News and Events | Comments Off on McEligot to present on coastal flooding disasters

The Research Colloquium on Computational Social Science/Data Science speaker for Friday, September 13, will be Kim McEligot, Ph.D. Candidate, Department of Systems Engineering and Operations Research at George Mason University. Kim’s talk entitled “Sea Bright, New Jersey Reconstructed: Agent-Based Protection Theory Model Responses to Hurricane Sandy” (abstract below) will begin at 3:00 in the Center for Social Complexity Suite (373-381) located on the 3rd floor of Research Hall. The talk will be followed by a Q&A session along with light refreshments.

This session will be live-streamed on the YouTube channel: https://www.youtube.com/channel/UC7YCR-pBTZ_9865orDNVHNA
For announcements regarding this and future streams, please join the CSS/CDS student and alumni Facebook group: https://www.facebook.com/groups/257383120973297/

For a list of upcoming and previous seminars, please visit: https://cos.gmu.edu/cds/calendar/

Abstract: Coastal flooding is the most expensive type of natural disaster in the United States. Policy initiatives to mitigate the effects of these events are dependent upon understanding flood victim responses at an individual and municipal level. Agent-Based Modeling (ABM) is an effective tool for analyzing community-wide responses to natural disaster, but the quality of the ABM’s performance is often challenging to determine. This paper discusses the complexity of the Protective Action Decision Model (PADM) and Protection Motivation Theory (PMT) for human decision making regarding hazard mitigations. A combined (PADM/PMT) model is developed and integrated into the MASON modeling framework. The ABM implements a hind-cast of Hurricane Sandy’s damage to Sea Bright, NJ and homeowner post-flood reconstruction decisions. It is validated against damage assessments and post-storm surveys.
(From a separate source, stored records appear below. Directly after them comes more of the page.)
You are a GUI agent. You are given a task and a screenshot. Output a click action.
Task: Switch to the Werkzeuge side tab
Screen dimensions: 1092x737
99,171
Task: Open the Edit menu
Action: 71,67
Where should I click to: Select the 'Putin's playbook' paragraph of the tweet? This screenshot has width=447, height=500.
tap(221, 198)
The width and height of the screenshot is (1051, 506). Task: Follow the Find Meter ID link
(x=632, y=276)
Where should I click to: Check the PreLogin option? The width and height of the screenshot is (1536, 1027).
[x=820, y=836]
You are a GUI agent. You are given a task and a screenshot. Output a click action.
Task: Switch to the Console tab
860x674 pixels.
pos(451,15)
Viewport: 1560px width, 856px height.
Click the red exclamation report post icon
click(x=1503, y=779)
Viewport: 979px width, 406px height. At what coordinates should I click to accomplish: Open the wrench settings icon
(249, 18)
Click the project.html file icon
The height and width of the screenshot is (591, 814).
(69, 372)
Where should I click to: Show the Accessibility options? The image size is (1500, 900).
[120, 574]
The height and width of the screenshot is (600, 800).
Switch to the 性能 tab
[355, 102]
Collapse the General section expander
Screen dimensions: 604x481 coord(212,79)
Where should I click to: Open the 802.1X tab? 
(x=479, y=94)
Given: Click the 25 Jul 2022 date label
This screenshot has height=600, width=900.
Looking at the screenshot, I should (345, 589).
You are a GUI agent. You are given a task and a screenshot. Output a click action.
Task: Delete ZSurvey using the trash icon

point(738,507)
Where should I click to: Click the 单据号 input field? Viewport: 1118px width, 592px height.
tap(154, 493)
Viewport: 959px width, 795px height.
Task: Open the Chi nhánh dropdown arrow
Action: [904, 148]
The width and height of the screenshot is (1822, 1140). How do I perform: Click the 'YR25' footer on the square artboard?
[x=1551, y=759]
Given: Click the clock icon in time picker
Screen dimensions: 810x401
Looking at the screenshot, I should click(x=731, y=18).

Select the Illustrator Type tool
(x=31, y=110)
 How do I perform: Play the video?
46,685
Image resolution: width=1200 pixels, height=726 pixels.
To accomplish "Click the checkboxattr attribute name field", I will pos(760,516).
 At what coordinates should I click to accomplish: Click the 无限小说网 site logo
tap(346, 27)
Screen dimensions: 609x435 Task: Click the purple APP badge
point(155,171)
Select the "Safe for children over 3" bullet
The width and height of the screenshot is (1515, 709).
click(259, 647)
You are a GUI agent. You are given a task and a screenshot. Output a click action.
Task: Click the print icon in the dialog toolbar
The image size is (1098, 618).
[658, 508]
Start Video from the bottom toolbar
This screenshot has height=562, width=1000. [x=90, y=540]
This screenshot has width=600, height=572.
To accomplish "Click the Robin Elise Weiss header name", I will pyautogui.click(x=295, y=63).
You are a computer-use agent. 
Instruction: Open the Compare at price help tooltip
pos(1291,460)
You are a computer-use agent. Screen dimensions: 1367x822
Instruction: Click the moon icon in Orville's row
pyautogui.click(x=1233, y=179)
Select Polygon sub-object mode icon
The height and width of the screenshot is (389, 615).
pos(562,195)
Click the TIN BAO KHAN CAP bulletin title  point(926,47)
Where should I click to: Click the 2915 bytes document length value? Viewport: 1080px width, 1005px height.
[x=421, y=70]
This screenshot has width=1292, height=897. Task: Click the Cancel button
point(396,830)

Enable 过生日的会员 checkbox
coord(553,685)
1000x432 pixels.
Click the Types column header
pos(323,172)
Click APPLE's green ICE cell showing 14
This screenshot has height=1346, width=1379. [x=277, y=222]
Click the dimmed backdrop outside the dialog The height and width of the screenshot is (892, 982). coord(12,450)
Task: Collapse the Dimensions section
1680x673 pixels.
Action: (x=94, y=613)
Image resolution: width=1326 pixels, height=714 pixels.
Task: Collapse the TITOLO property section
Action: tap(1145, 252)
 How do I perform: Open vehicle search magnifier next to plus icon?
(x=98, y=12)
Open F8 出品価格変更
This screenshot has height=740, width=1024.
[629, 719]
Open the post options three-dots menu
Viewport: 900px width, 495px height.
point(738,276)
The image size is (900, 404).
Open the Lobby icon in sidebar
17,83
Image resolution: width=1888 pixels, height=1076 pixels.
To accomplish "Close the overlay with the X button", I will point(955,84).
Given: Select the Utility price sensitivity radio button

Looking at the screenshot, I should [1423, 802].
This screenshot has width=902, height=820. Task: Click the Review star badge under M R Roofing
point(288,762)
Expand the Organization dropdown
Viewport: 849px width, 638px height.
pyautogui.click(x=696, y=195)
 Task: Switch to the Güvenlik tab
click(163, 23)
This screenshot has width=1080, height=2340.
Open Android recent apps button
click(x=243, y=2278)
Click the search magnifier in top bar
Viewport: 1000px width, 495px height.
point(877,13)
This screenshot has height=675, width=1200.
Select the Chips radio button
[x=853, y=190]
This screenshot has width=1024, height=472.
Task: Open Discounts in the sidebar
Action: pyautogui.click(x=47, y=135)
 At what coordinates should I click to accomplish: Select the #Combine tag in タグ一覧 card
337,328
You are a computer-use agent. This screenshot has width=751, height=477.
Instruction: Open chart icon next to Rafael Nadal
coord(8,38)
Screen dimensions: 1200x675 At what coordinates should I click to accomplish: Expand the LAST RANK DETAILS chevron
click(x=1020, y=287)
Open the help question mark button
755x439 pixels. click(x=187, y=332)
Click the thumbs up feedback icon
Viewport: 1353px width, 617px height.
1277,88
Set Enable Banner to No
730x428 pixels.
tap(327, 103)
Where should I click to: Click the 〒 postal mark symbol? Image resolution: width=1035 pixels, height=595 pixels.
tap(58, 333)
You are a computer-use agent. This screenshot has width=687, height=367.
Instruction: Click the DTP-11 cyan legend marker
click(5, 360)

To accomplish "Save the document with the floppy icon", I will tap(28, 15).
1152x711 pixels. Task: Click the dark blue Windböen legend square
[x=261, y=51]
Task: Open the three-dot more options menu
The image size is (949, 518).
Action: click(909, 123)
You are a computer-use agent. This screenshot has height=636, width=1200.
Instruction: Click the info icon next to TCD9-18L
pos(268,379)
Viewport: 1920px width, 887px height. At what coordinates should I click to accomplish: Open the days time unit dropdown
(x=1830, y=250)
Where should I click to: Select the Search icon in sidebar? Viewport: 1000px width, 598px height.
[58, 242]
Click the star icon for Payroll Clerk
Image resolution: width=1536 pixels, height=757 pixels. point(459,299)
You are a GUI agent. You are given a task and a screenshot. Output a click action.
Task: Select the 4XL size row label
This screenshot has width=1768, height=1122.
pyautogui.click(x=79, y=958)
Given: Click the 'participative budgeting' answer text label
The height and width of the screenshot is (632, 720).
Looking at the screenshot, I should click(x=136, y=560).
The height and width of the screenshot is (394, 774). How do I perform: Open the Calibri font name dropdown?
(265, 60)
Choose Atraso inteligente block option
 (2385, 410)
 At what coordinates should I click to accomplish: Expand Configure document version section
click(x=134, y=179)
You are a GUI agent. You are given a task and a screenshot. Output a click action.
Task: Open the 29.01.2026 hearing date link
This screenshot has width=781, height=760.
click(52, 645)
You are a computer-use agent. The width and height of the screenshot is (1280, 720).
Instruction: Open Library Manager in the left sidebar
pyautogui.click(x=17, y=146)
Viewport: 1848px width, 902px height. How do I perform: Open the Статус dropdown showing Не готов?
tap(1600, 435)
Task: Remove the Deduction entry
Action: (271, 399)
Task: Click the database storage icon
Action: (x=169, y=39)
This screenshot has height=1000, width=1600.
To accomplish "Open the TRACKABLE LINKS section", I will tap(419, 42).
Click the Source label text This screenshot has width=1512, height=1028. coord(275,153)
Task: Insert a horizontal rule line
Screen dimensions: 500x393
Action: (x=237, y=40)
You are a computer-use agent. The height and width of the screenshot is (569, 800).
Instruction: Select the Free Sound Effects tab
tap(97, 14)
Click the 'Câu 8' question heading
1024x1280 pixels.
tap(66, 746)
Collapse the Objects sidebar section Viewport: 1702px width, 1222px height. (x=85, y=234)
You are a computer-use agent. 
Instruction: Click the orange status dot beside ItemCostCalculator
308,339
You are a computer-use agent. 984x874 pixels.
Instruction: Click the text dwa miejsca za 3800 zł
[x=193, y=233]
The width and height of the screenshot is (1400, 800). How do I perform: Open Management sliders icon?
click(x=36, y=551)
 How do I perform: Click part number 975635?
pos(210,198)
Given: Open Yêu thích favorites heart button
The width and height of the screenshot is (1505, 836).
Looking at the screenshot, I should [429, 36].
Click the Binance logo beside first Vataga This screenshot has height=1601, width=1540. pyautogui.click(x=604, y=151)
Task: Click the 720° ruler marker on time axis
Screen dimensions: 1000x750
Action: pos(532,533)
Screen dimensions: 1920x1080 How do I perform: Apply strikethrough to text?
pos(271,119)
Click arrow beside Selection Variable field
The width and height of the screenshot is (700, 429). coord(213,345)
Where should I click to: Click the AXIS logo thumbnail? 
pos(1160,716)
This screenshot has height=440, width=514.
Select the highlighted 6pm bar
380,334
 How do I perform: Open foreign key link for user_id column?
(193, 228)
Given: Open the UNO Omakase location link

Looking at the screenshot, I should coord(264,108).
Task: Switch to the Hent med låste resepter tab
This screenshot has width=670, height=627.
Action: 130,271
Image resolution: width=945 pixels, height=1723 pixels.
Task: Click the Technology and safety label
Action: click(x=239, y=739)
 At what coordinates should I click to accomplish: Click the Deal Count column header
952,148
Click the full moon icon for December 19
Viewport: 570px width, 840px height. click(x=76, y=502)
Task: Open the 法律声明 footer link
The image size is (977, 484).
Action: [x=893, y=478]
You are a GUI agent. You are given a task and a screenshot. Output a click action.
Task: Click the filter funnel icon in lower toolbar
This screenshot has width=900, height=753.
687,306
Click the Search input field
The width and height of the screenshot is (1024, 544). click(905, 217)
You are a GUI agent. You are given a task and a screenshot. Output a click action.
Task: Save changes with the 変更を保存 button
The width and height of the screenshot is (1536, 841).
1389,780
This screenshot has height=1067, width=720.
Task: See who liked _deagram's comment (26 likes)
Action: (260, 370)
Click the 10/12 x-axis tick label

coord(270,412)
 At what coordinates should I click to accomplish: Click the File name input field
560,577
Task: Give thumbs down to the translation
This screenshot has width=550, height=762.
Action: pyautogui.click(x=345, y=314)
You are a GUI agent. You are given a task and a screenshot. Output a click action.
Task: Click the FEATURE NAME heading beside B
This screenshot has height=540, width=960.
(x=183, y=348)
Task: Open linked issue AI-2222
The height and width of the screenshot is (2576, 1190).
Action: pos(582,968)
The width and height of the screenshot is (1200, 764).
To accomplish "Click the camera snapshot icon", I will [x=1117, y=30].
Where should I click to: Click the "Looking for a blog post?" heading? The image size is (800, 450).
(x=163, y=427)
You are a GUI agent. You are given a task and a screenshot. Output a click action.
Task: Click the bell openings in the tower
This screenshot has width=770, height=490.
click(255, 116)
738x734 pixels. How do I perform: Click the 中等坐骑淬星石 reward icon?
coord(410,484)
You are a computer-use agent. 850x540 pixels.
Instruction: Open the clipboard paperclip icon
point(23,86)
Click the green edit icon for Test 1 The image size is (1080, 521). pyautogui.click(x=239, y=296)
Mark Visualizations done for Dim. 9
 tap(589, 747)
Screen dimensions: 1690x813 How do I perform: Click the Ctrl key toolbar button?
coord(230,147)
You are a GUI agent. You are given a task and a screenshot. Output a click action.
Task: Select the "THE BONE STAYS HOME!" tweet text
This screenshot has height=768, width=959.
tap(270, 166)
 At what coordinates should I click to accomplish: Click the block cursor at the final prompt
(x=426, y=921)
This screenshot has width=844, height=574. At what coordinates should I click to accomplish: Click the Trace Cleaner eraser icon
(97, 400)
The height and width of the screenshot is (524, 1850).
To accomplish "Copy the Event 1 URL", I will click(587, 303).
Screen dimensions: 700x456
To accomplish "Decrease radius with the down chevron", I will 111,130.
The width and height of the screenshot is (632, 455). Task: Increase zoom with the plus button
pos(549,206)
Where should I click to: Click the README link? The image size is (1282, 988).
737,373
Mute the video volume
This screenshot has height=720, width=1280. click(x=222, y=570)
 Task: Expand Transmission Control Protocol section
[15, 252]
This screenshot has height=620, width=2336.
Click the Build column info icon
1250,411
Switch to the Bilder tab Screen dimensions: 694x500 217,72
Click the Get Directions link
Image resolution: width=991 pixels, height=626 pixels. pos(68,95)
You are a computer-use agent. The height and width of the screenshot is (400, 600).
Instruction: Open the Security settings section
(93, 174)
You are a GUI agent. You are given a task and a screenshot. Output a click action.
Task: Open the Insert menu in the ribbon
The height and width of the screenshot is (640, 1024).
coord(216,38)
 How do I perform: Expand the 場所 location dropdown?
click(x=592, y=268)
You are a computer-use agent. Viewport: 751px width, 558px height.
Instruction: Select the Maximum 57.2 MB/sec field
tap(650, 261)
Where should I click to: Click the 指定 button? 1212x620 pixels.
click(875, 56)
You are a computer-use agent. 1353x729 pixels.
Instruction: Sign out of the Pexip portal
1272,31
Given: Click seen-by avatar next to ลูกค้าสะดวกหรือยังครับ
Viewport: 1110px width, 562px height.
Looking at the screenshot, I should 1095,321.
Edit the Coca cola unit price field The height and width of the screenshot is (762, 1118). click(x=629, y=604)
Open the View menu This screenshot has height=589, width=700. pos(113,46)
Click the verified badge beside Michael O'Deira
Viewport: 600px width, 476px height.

The contribution of socio-economic factors and built environment on model performance is also addressed and suggests that mitigation for townhouse communities will be challenging.

Bio: Kim McEligot is a PhD candidate in the Department of Systems Engineering and Operations Research at George Mason University. His research interests include federation of computational fluid dynamics coastal flood modeling with geo-spatial agent-based modeling for individual and community level flood mitigation policy analysis. He holds an M.S. in Systems Engineering from Johns Hopkins University, and an M.A. in National Security and Military Affairs from the U.S. Naval War College. His email address is kmceligo@masonlive.gmu.edu.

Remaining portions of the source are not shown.